Experts say reduction in revenue expenditure may not result in capex rise
Illustration: Binay Sinha
The Centre’s capital expenditure saw a robust double-digit growth in the first quarter of financial year 2021-22 (Q1FY22) year-on-year, but the decline in revenue expenditure may drag economic recovery, economists warn.

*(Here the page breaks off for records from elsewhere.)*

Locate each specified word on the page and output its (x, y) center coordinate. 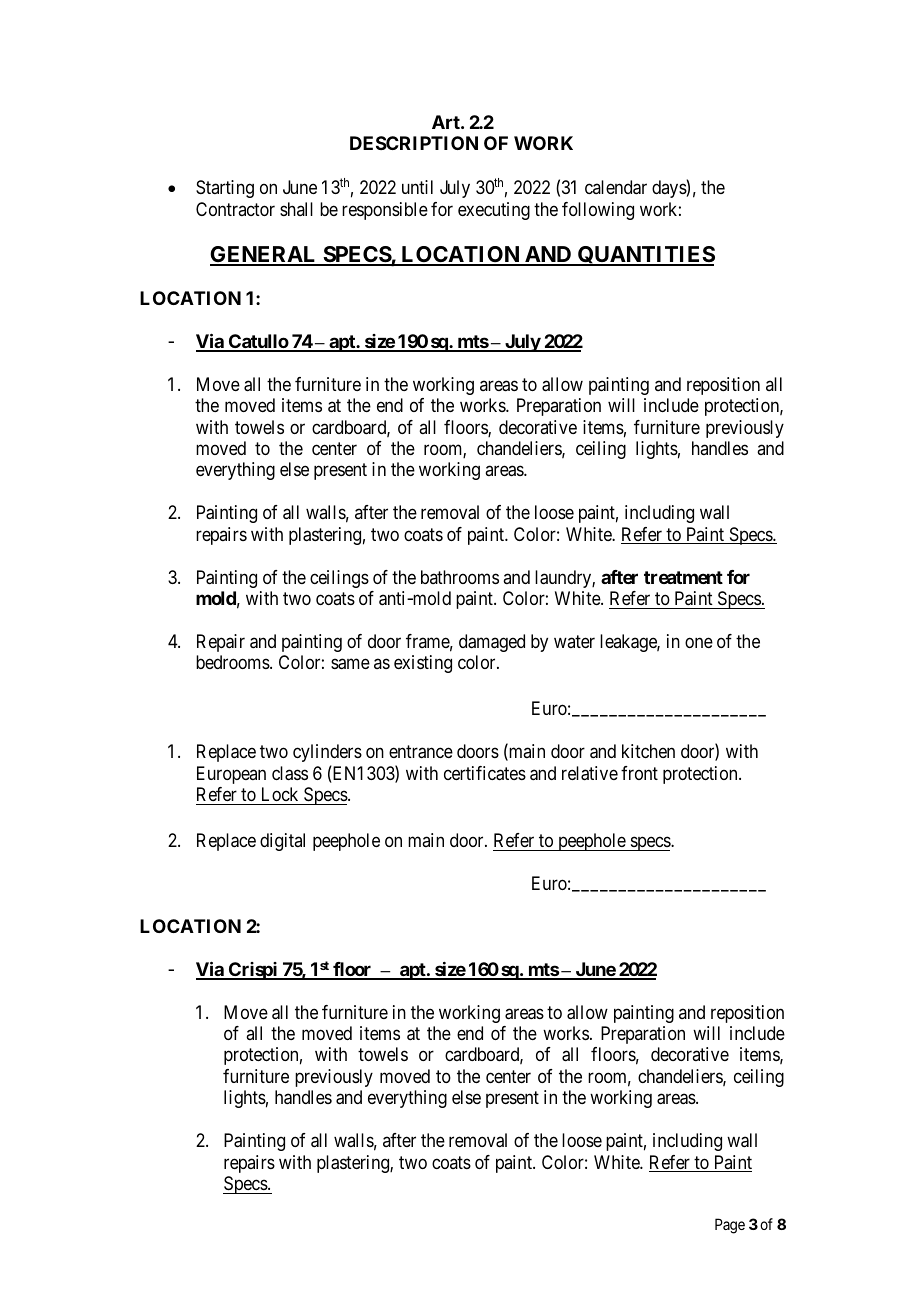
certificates (485, 773)
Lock (280, 794)
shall (296, 209)
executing (494, 211)
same (350, 664)
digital (282, 842)
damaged (492, 643)
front (639, 773)
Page (730, 1226)
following (598, 211)
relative (590, 773)
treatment (683, 577)
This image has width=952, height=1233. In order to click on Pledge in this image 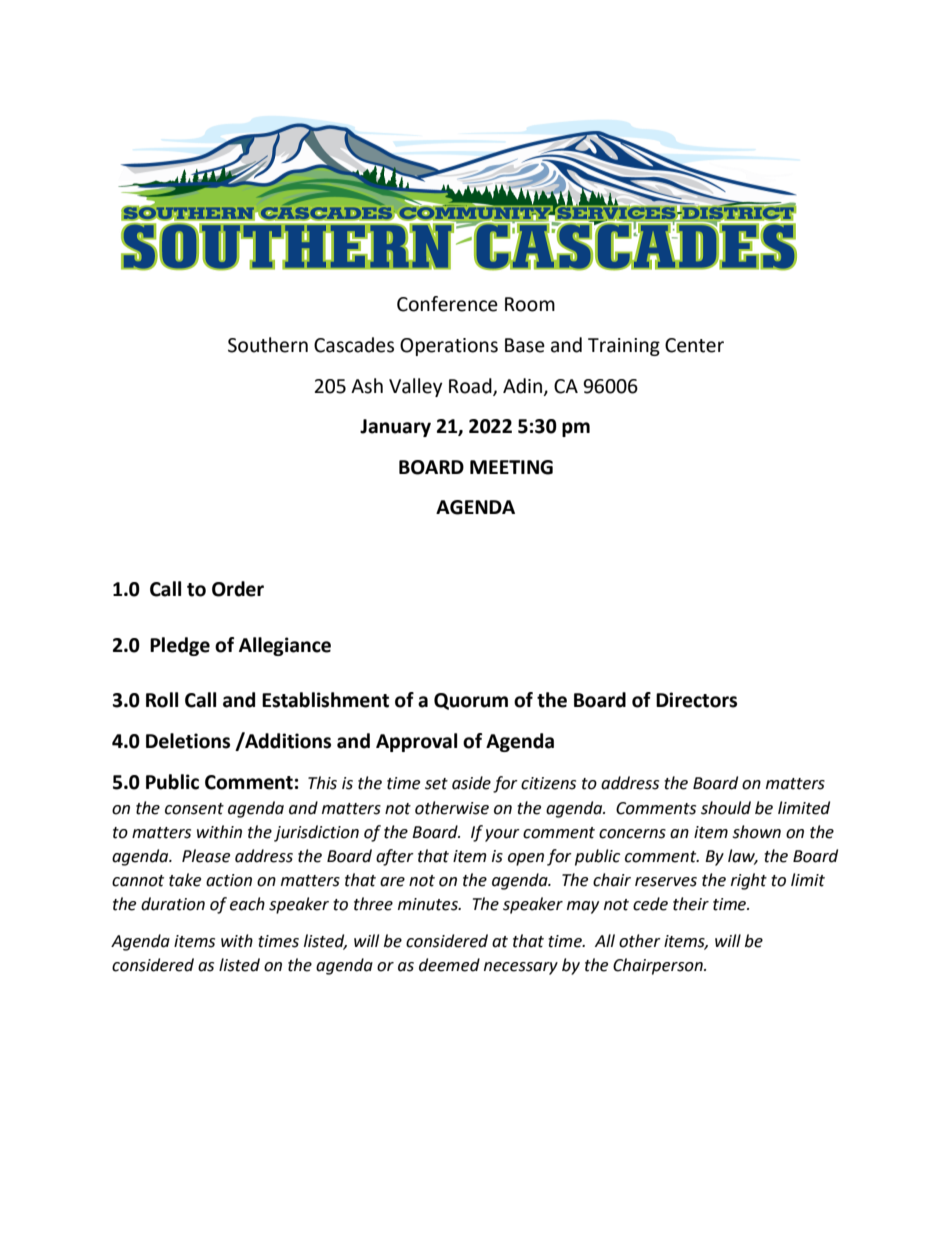, I will do `click(180, 646)`.
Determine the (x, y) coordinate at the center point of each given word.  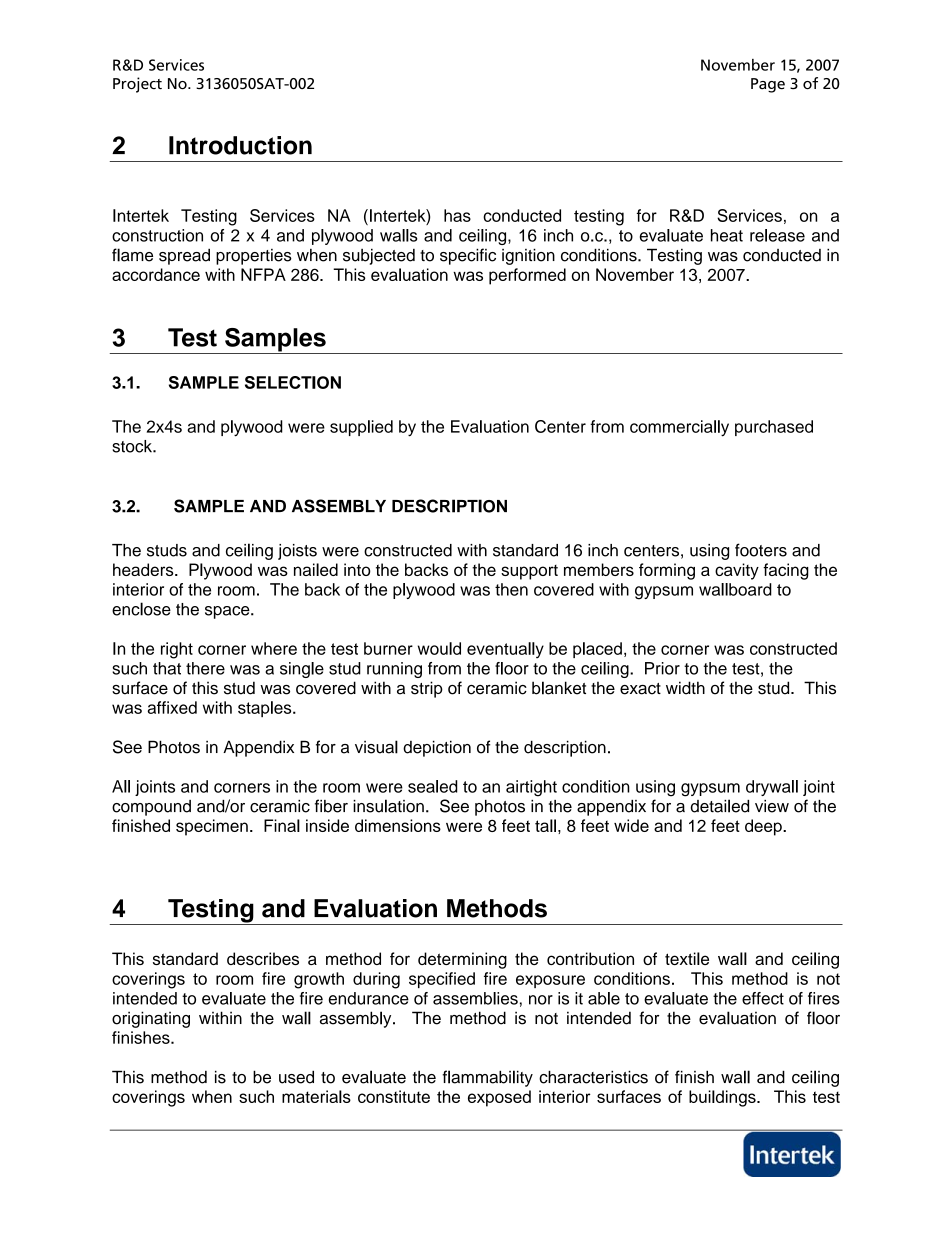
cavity (737, 571)
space (228, 612)
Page (768, 85)
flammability (487, 1078)
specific (468, 256)
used (296, 1077)
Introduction (240, 145)
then (511, 589)
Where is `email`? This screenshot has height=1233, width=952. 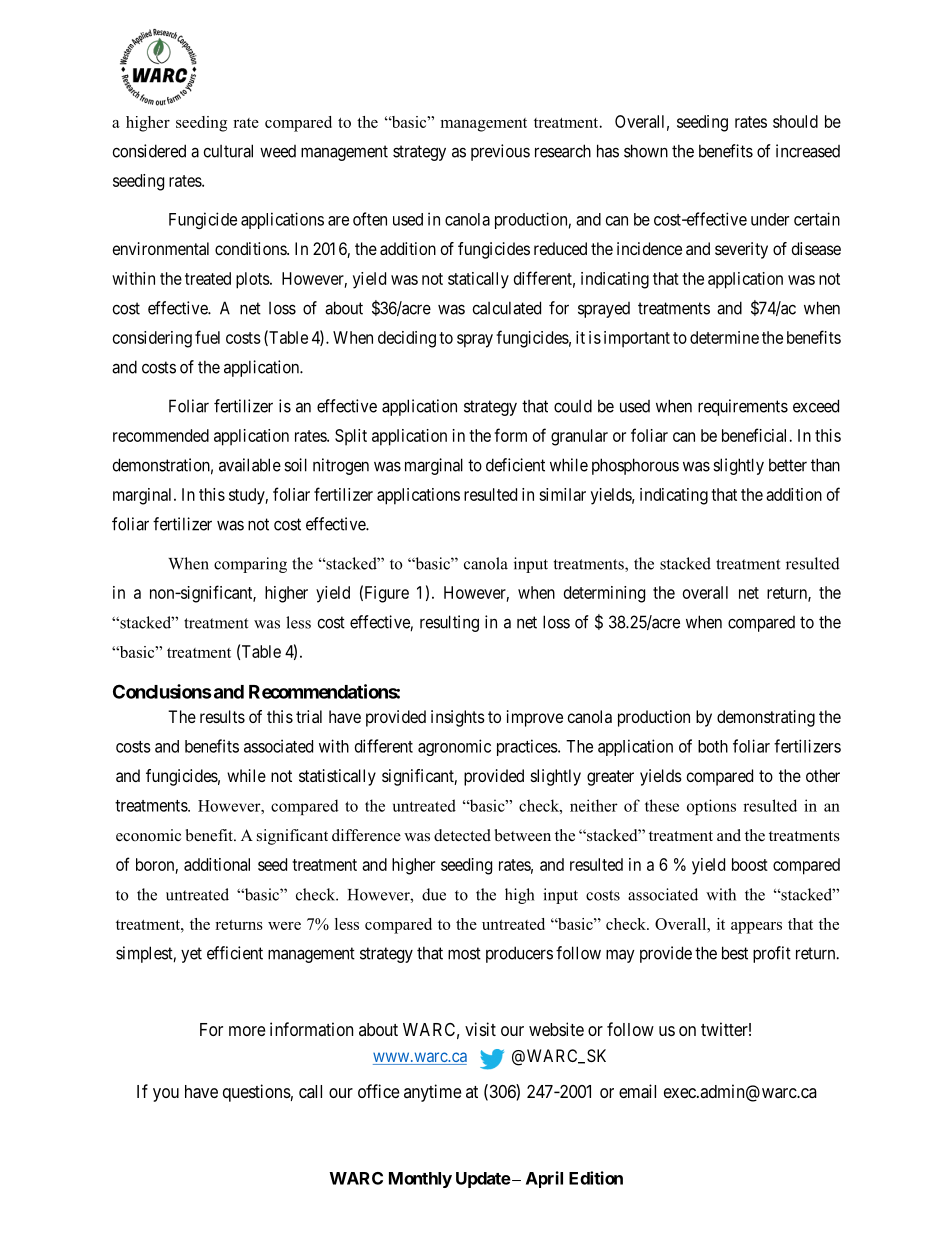 email is located at coordinates (637, 1091).
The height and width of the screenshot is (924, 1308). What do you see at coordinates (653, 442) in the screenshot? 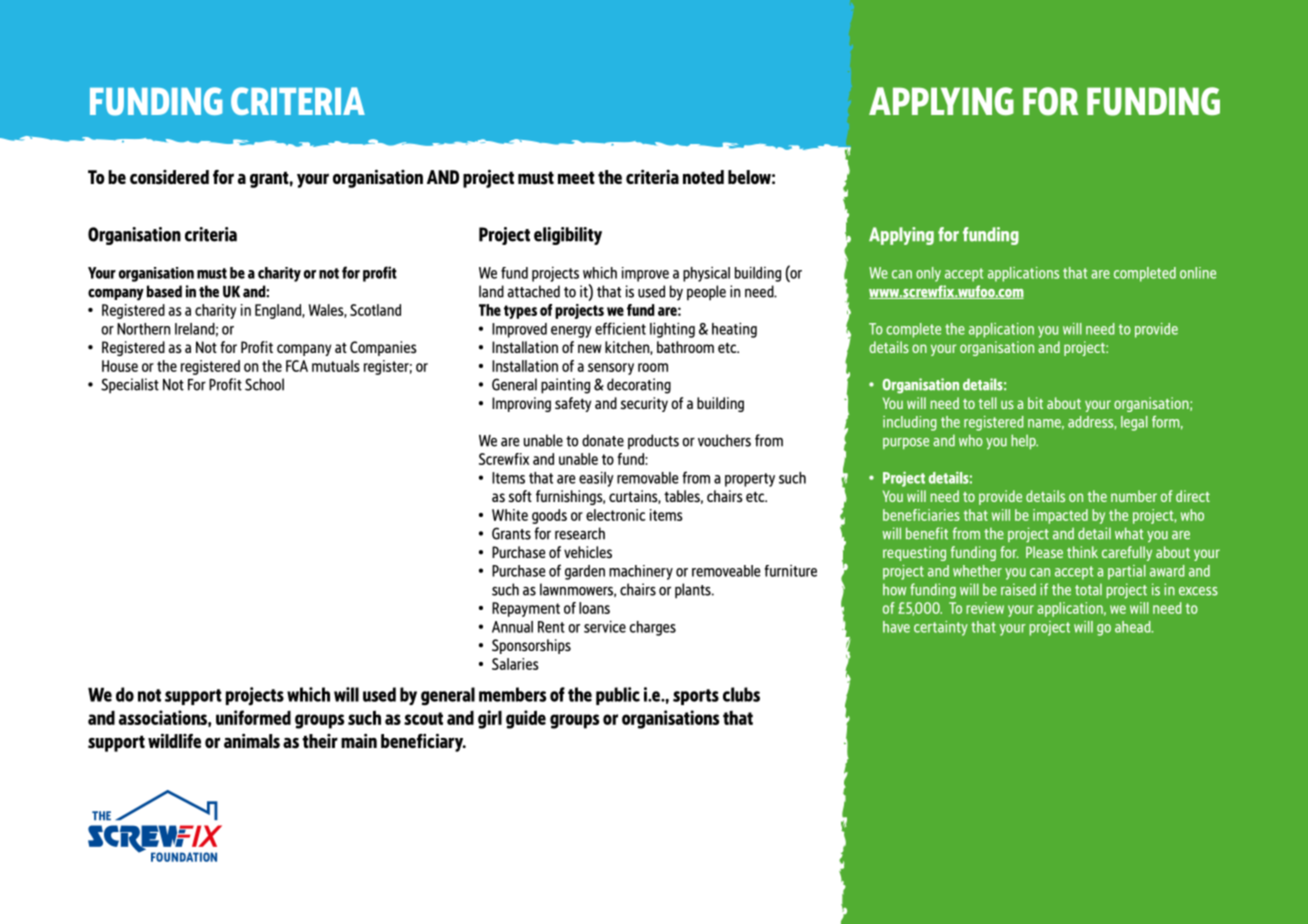
I see `products` at bounding box center [653, 442].
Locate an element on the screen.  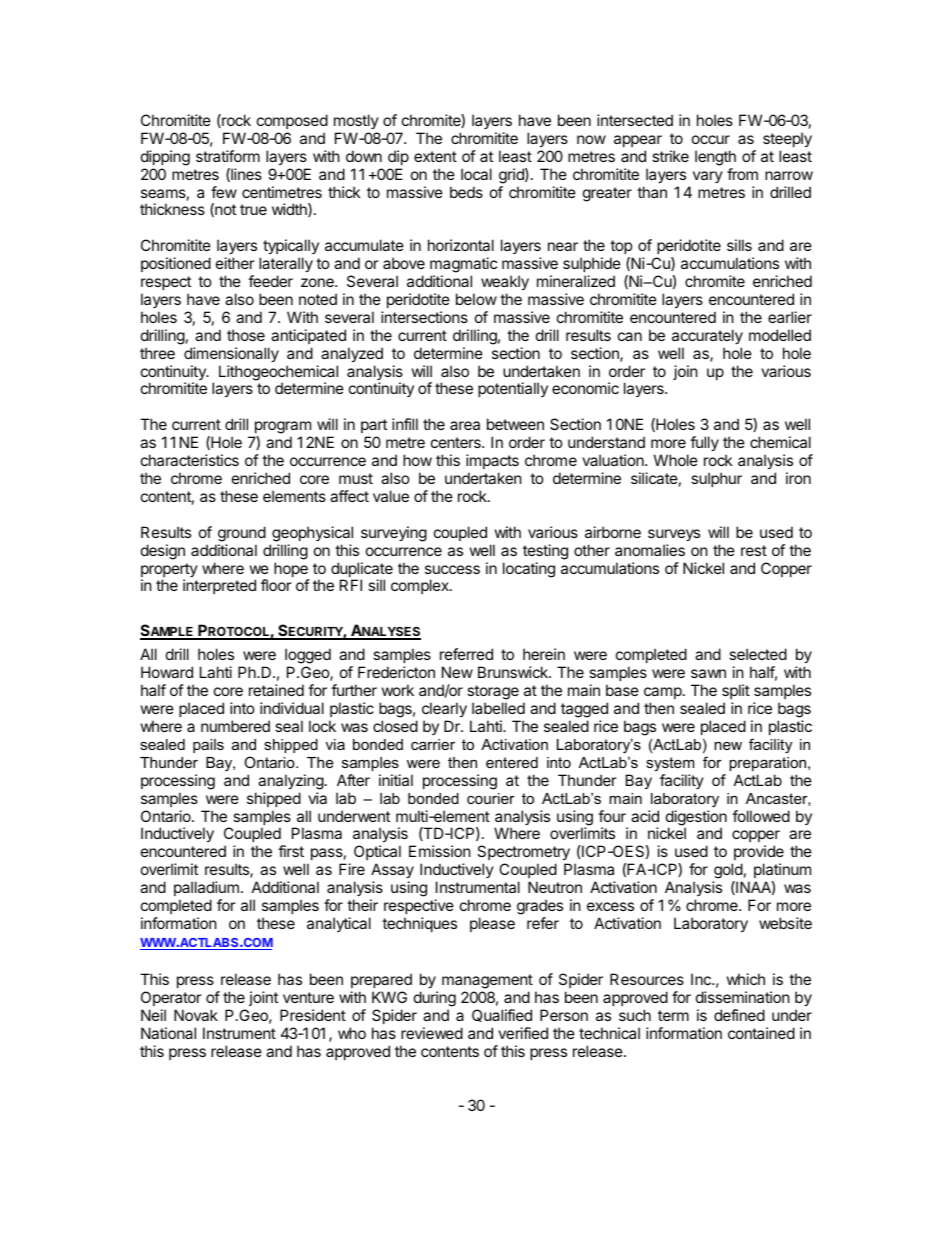
Novak is located at coordinates (196, 1015).
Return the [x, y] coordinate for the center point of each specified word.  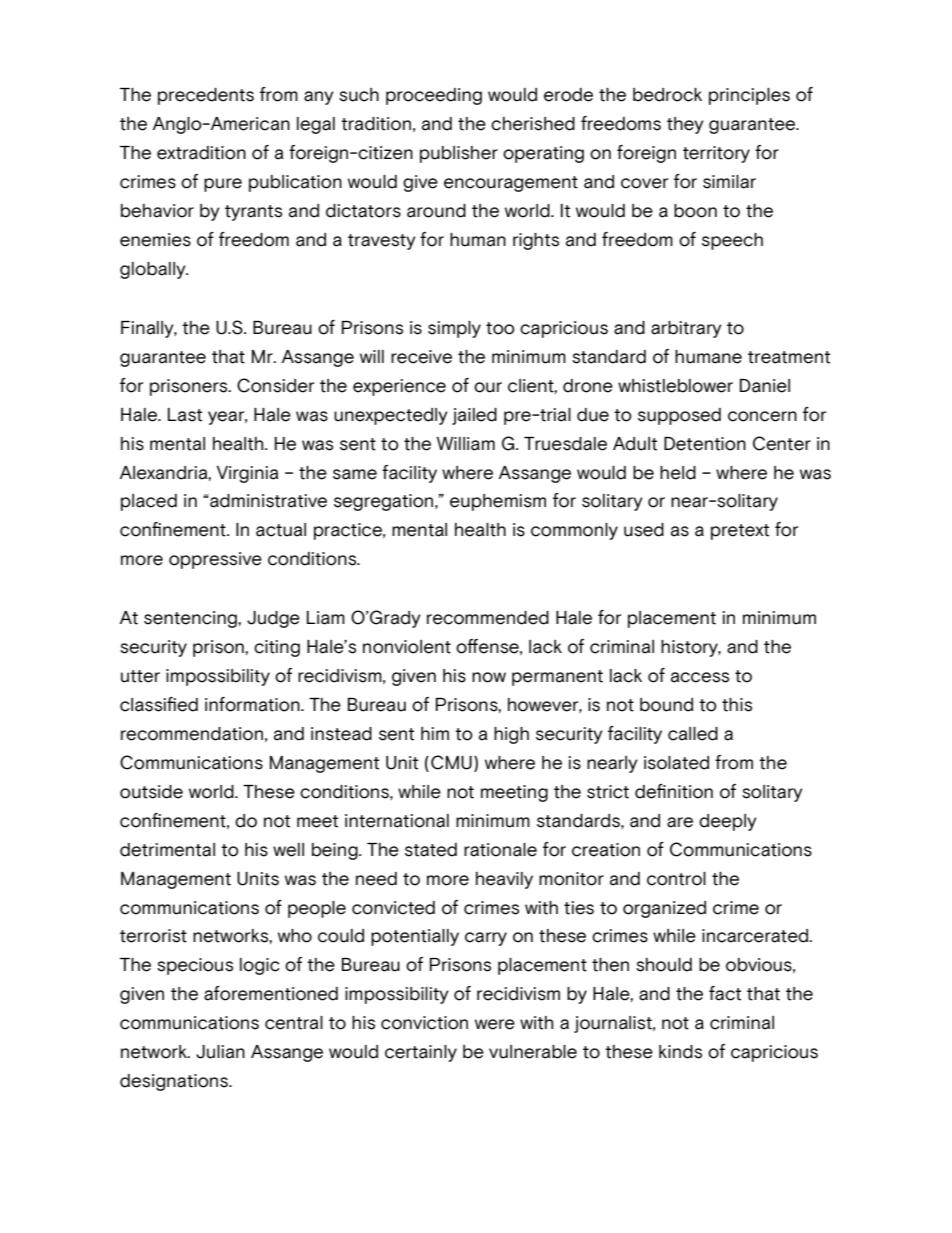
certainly [421, 1053]
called [693, 734]
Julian [220, 1052]
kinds [680, 1052]
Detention [705, 444]
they [685, 125]
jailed [474, 416]
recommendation [192, 734]
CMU [451, 762]
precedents [206, 96]
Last [185, 415]
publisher [459, 154]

Revenue expenditure, which plays a key role in propelling demand in the economy, saw a 2.4 per cent decline in Q1, led by a sharp reduction in rural expenditure. Besides, the cut in revenue spending may not be diverted to capex, experts pointed out.
After posting a 35.6 per cent contraction YoY in April, the Centre’s revenue expenditure expanded by 32.4 per cent in May and 8.9 per cent in June. Capital expenditure grew by 26 per cent in Q1 to Rs 1.14 trillion.
Revenue expenditure comprises fixed obligations or ongoing operating expenses such as salaries and pensions, but helps create demand. Part of the revenue expenditure is on subsidy and reining in that portion is often regarded as prudent fiscal management.
However, revenue expenditure excluding subsidy saw higher reduction in Q1 than overall spend under this head.
Capital expenditure, which is used to create assets like infrastructure and acts as a multiplier, takes longer to reflect in economic growth because of constraints like clearances and availability of labour. The Budget for FY22 provided a capital outlay of Rs 5.54 trillion, a sharp increase of 34.5 per cent over the Budget Estimate of FY21.
Aditi Nayar, chief economist at ICRA Ratings, cautioned that government expenditure may emerge as a drag on the base effect led double-digit expansion projected in gross value added for Q1FY22.
“The flattish trend in total expenditure of the Union government in Q1FY22 contrasts with the base effect led jump being seen in volumes in many other sectors. The subdued rise in the Centre’s spending is expected to dampen the pace of expansion in GDP in Q1FY22,” said Nayar.
Non-subsidy revenue expenditure saw a sharper contraction in Q1. It stood at Rs 6.1 trillion, which is 6 per cent lower than the Rs 6.48 trillion seen in the corresponding period last year.
The Ministry of Rural Development’s expenditure declined in Q1 to Rs 44,500 crore, compared with Rs 87,611.41 crore last year. Spending by the Ministry of Health and Family Welfare reduced 13 per cent YoY to Rs 18,696 crore. Expenditure by the department of fertilizers declined 34 per cent YoY in Q1.
However, spending by the department of consumer affairs, food and public distribution posted a 63.4 per cent growth over the previous year in Q1 at Rs 87,770 crore.
Madan Sabnavis, chief economist at CARE Ratings said curtailing any revenue expenditure will affect some ongoing programmes, which may not be good. “Savings here, if at all, will adjust to revenue collections and may not really be channeled to capex,” he pointed out. He said that the key reason for lower expenditure was a significantly lower spending on rural development due to less thrust on MNREGA this year.
Devendra Kumar Pant, chief economist at ICRA Ratings, pointed out that at a time when both private consumption and investment demand is sluggish and higher exports are accompanied by higher imports, leading to weaker net exports, it is government expenditure that can propel the economy.
“Significant demand boost from the government was missing last year and it was missing this year too in Q1. Major reason for lower NREGA expenditure this year is the reverse migration, which we had witnessed last year was absent in this year’s regional/localised lockdowns,” Pant said.
However, a senior finance ministry official argued that last year’s base was not a normal quarterly base owing to a lot of pandemic specific expenditure that was incurred including transfers to Jan Dhan accounts, EPFO payments and certain subsidies. Besides, in the current fiscal, several schemes by ministries were on low key due to the second Covid-19 wave in April and May and that means that revenue budget schemes by ministries suffered, he said.
“But, capex is going up, which is what we wanted. Besides we have reserved about Rs 44,000 crore with the Department of Economic Affairs, which is available to be given to any department and ministries who can usefully incur the expense” said the official.
To revive the economy, Finance Minister Nirmala Sitharaman has asked ministries and their central public sector enterprises (CPSEs) to front-load capital spending.
“Capex has an issue of absorptive and execution capacity,” Pant pointed out. Going by historical trend, it is unlikely that government will loosen its strings significantly to boost demand and rely more on loans, equity and guarantee to support growth, he added.
The finance ministry has asked ministries to actively work on getting projects funded through innovative structuring and financing and provide all support to private sector for enhancing infrastructure spending. Ministries have also been asked to explore public-private partnership (PPP) model for viable projects.
In April, the Centre had decided to provide an additional Rs 15,000 crore to states as interest-free 50-year loan to spur capital spending and to nudge them to monetise assets and disinvest.